Part 4 completes the user authorization API by implementing login, logout and user verification API endpoints. The process to create a custom decorator that only allows access to users with a valid JWT is covered in-depth. How to send an HTTP request for a protected resource that includes a JWT is demonstrated with both Swagger UI and command-line tools. A new class/database model is introduced to create a token blacklist, to ensure that JWTs cannot be used after the user has logged out. Test cases are created and executed for all API endpoints covering successful and failed attempts to login/logout/retrieve user info.
Part 5 is dedicated to implementing a RESTful resource (a collection of ‘widgets’) with API endpoints that allow users to perform CRUD actions. In order to allow users to create a new widget, several advanced techniques for parsing request data are covered. Specifically, two custom ‘types’ are created since the built-in types provided by Flask-RESTx cannot fulfill our requirements. Finally, the custom request parser is integrated with the collection endpoint for the Widget API.

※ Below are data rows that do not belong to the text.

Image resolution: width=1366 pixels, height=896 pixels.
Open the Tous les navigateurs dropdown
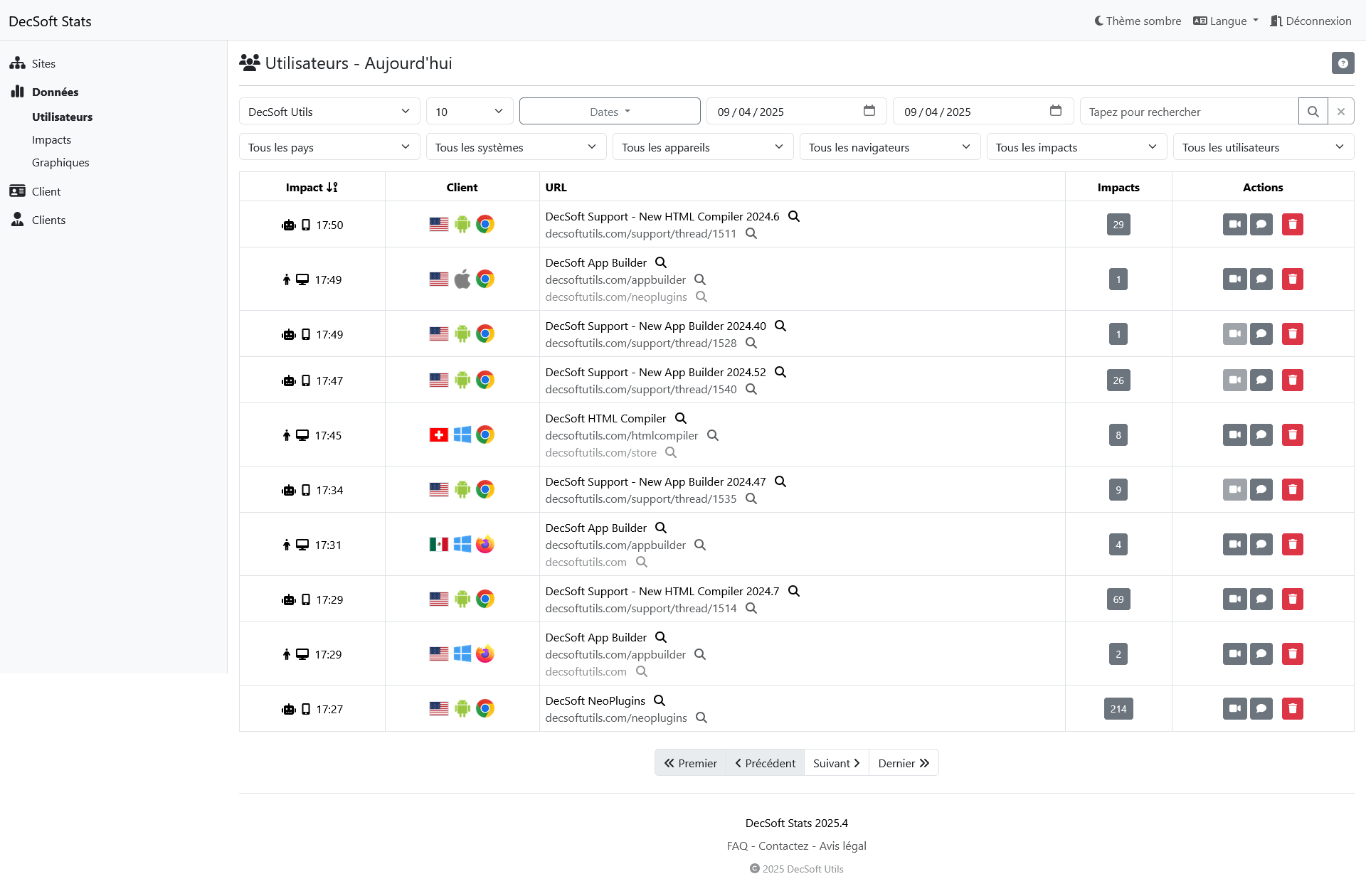click(890, 146)
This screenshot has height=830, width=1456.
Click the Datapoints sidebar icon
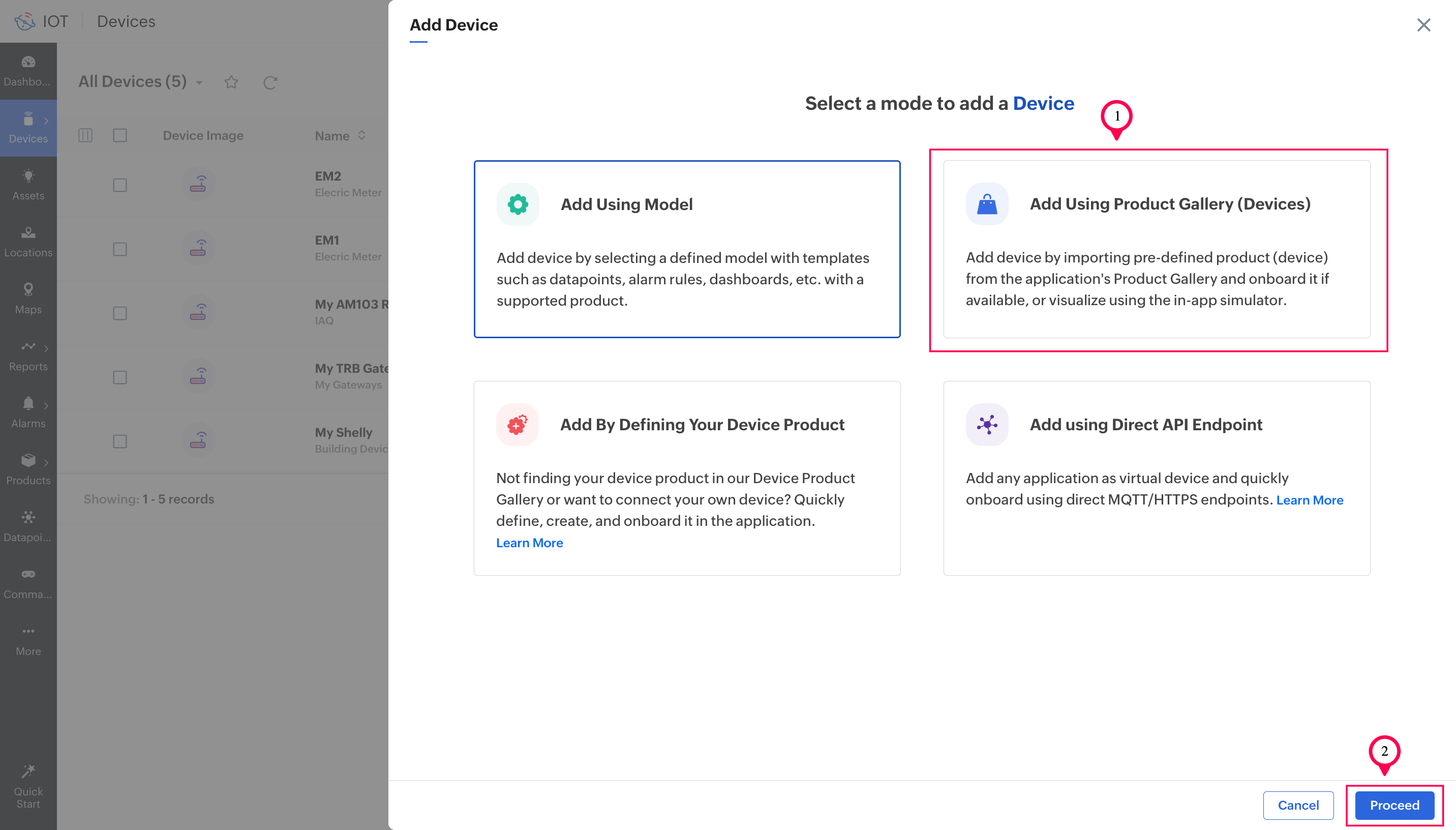(28, 518)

Part 6 completes the implementation of the Widget API. Since one of the requirements is to allow users to retrieve a paginated list of widgets, advanced techniques for serializing objects to JSON are demonstrated. Both the widget API model and the pagination API model are complex, requiring the use of several new classes from the Flask-RESTx fields module. The update and delete processes are implemented next and unit tests for all endpoint/request type combination are created and executed.